The Player may re-roll the D6 if he us Knocked Down when trying to Go For It. A Player may only use the Sure Feet skill once per turn.

Overview:

Sure Feet is a great skill to have, though often there are a lot of preferable choices to take instead. Some players start with it which is handy, especially as it isn’t one they would choose. Being able to control the space and movement side of the game can make the difference between winning and losing. With the ability to reroll your attempts to go for it, you can try and move players further on occasions where you would elect not to do so without Sure Feet.

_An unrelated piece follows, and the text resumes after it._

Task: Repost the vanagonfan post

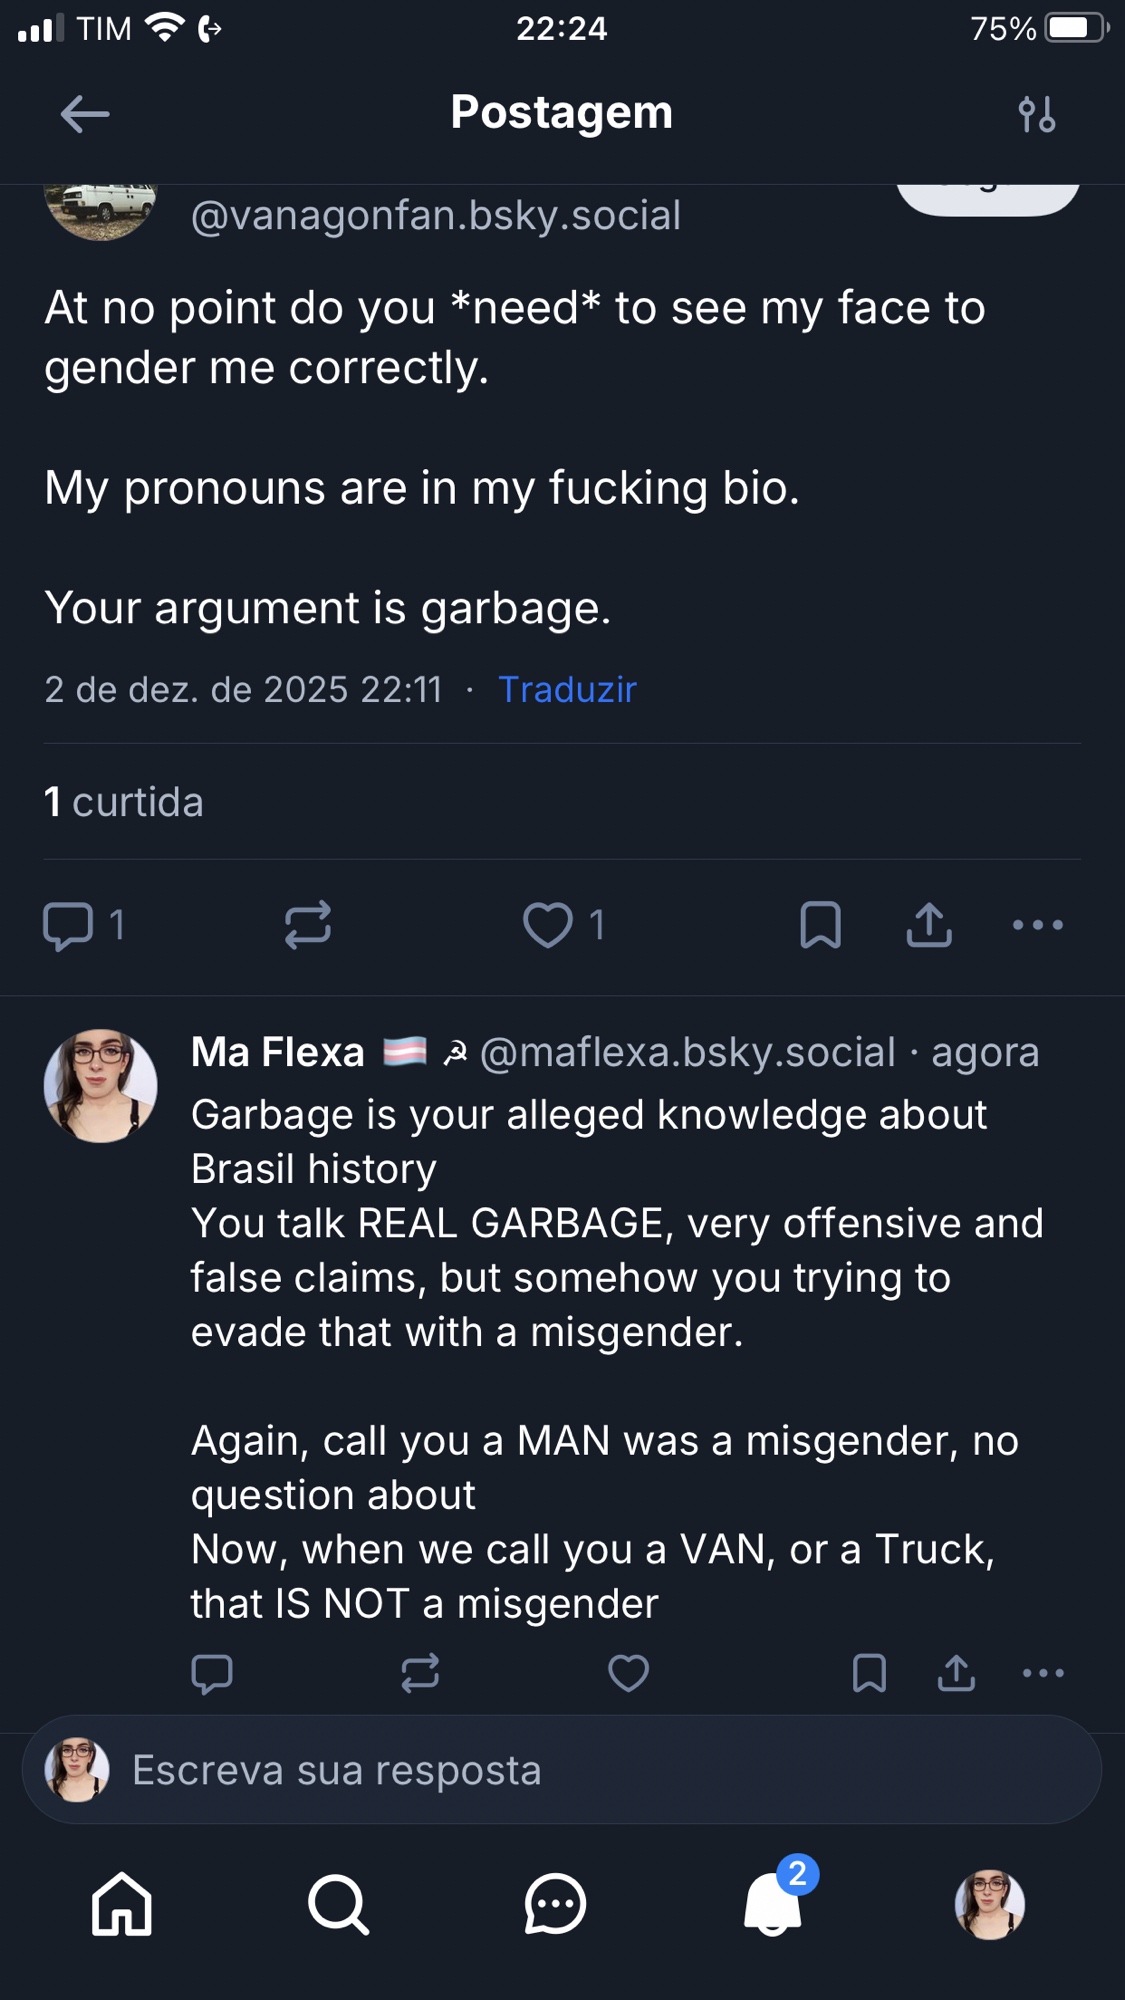Action: click(307, 925)
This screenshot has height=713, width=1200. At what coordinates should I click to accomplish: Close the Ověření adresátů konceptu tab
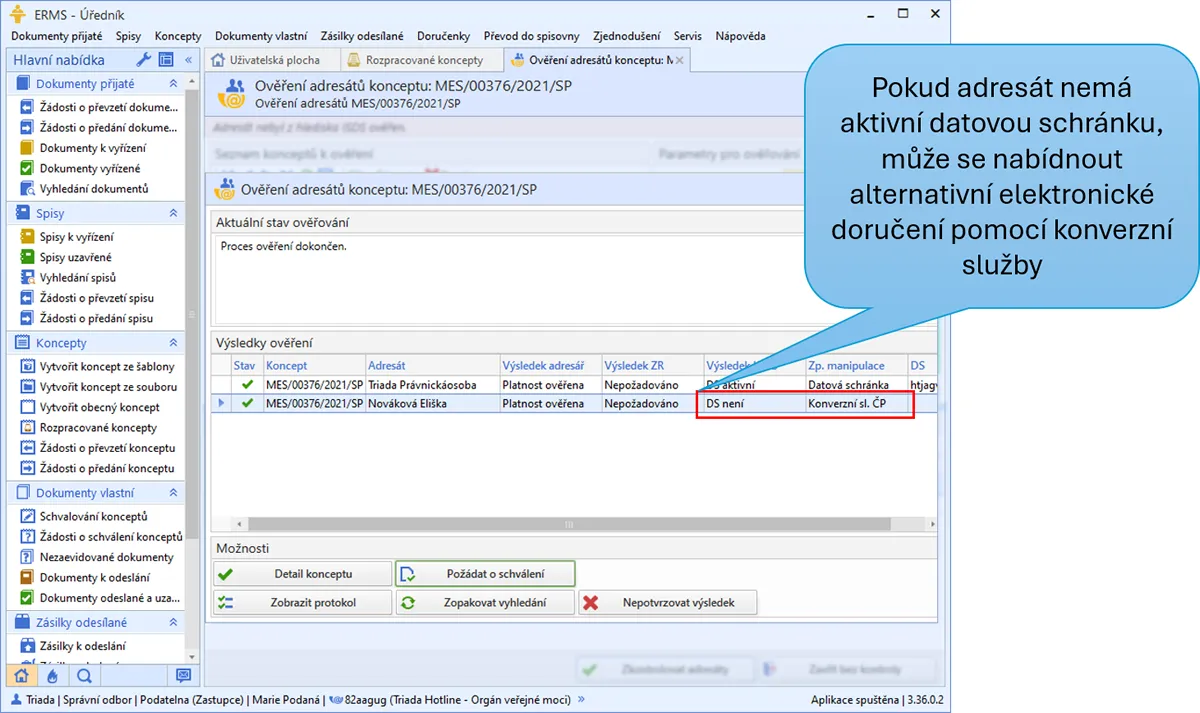[680, 60]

It is great for saving on rerolls and also opens up the possibility to go for it if you have already used a reroll that turn. Without the reroll failing a go for it can often feel like a very cheap way to turnover and possible injure your own player. You could say then that Sure Feet provides some extra safety to your player’s life as well. The extra range of movement gives quite a lot of benefits too. You can keep up with faster players easier, out manoeuvre slower ones to a greater degree, move those extra squares to prove or cancel out assists, cover the extra spaces to build a secure cage etc. If your ball carrier has broken through the opposition line and is looking to out run them, you can force their defenders to have to do go for its, or even better if you succeed in doing yours, get entirely out of range of their players. I’m sure you can probably think of plenty of other occasions that doing reliable go for its can be helpful.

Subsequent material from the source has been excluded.